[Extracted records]
######

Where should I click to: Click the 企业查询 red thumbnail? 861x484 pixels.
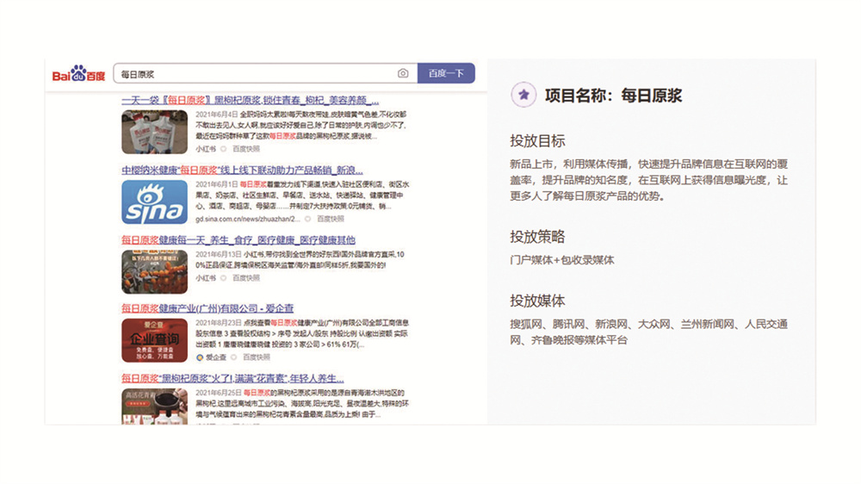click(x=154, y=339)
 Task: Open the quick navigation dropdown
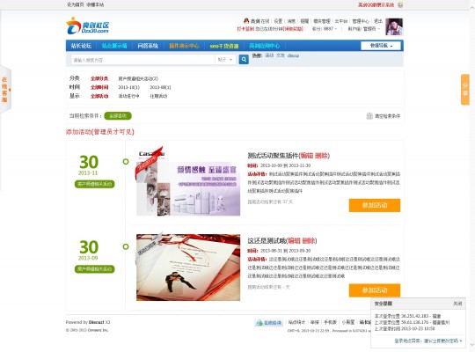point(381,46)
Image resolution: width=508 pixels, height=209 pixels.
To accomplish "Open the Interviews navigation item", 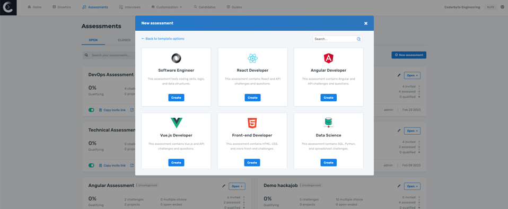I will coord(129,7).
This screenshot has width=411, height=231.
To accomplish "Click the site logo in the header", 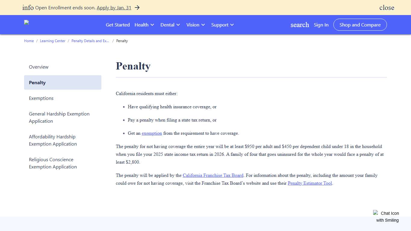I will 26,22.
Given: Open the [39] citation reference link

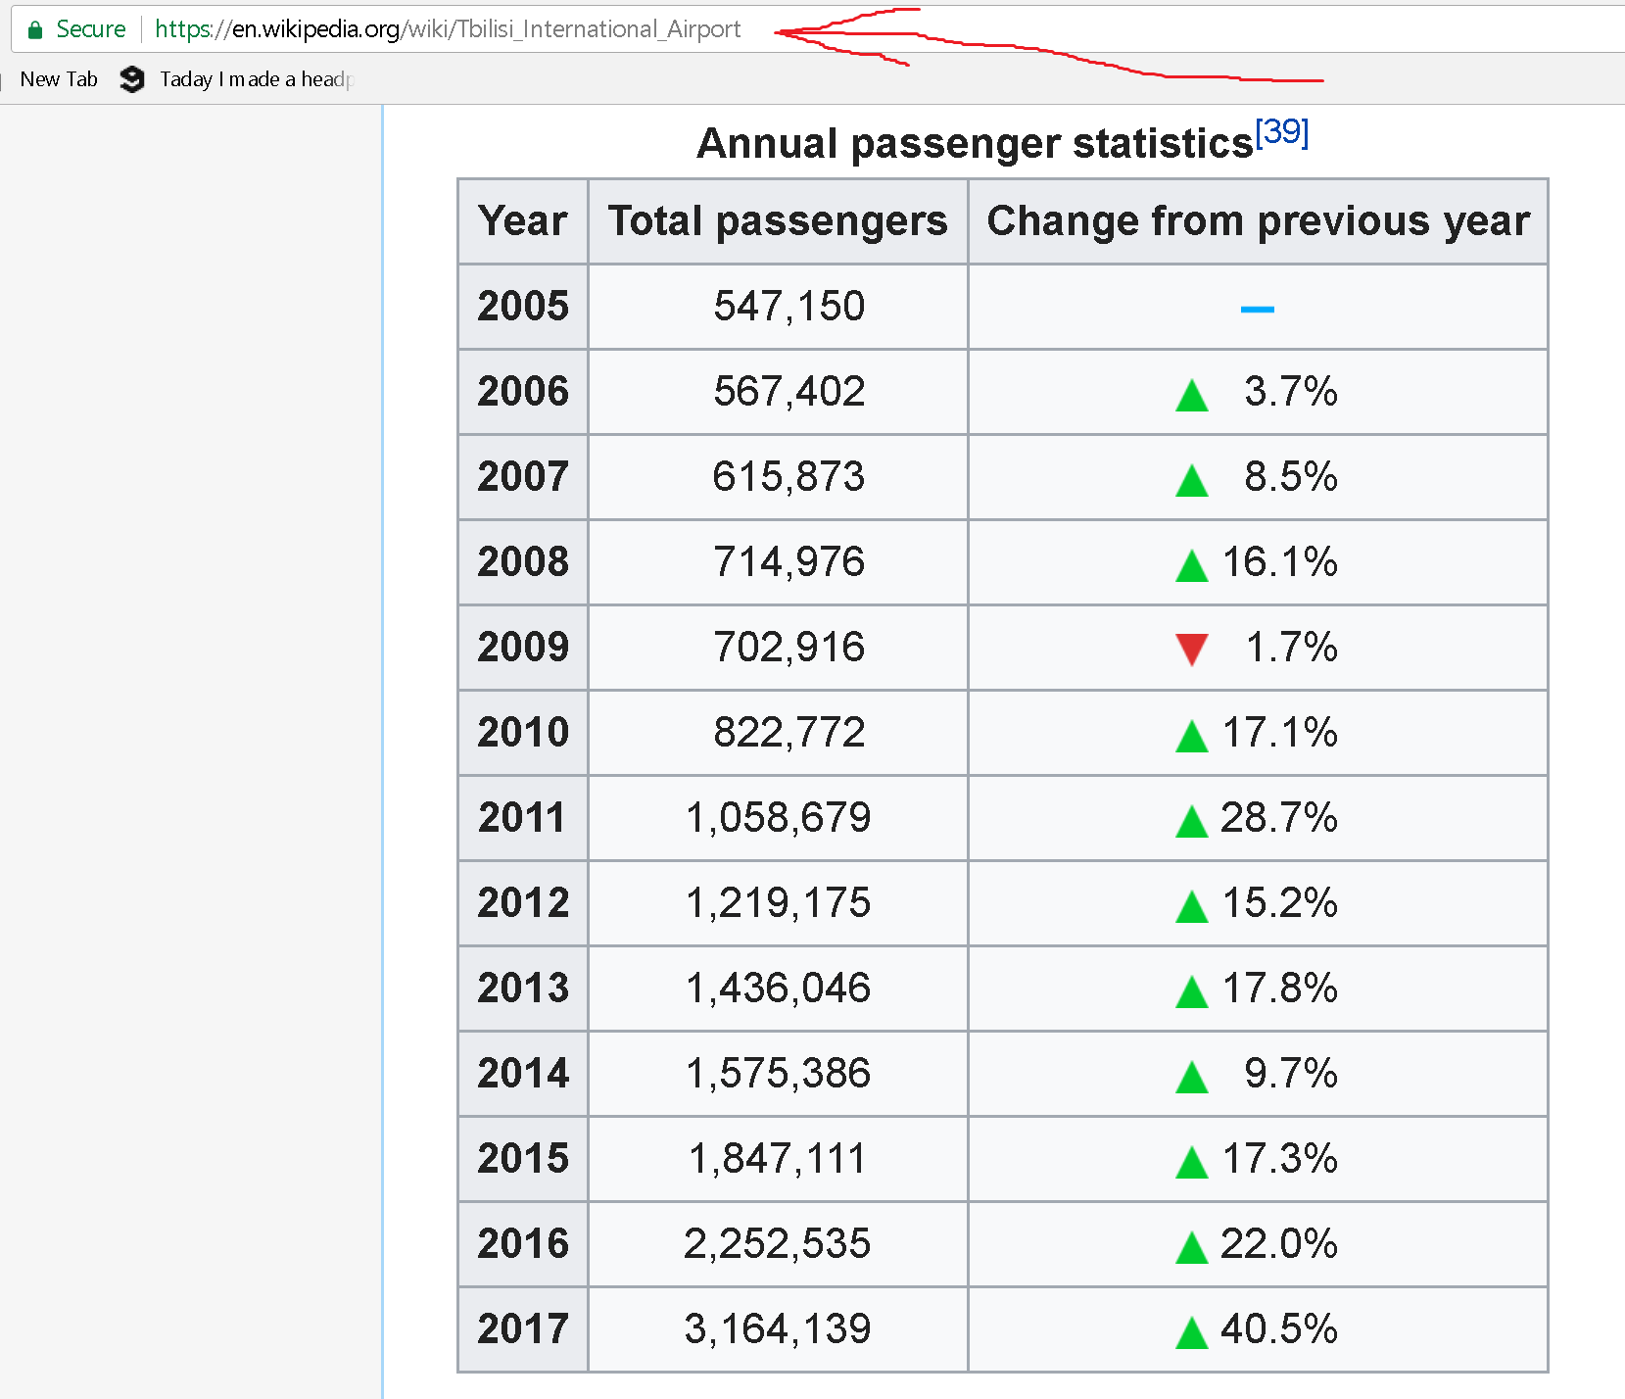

######

## WHAT YOU NEED TO DO
Find the number of lines above that hold the word "width", then write that number by itself.

## EXERCISE SOLUTION
2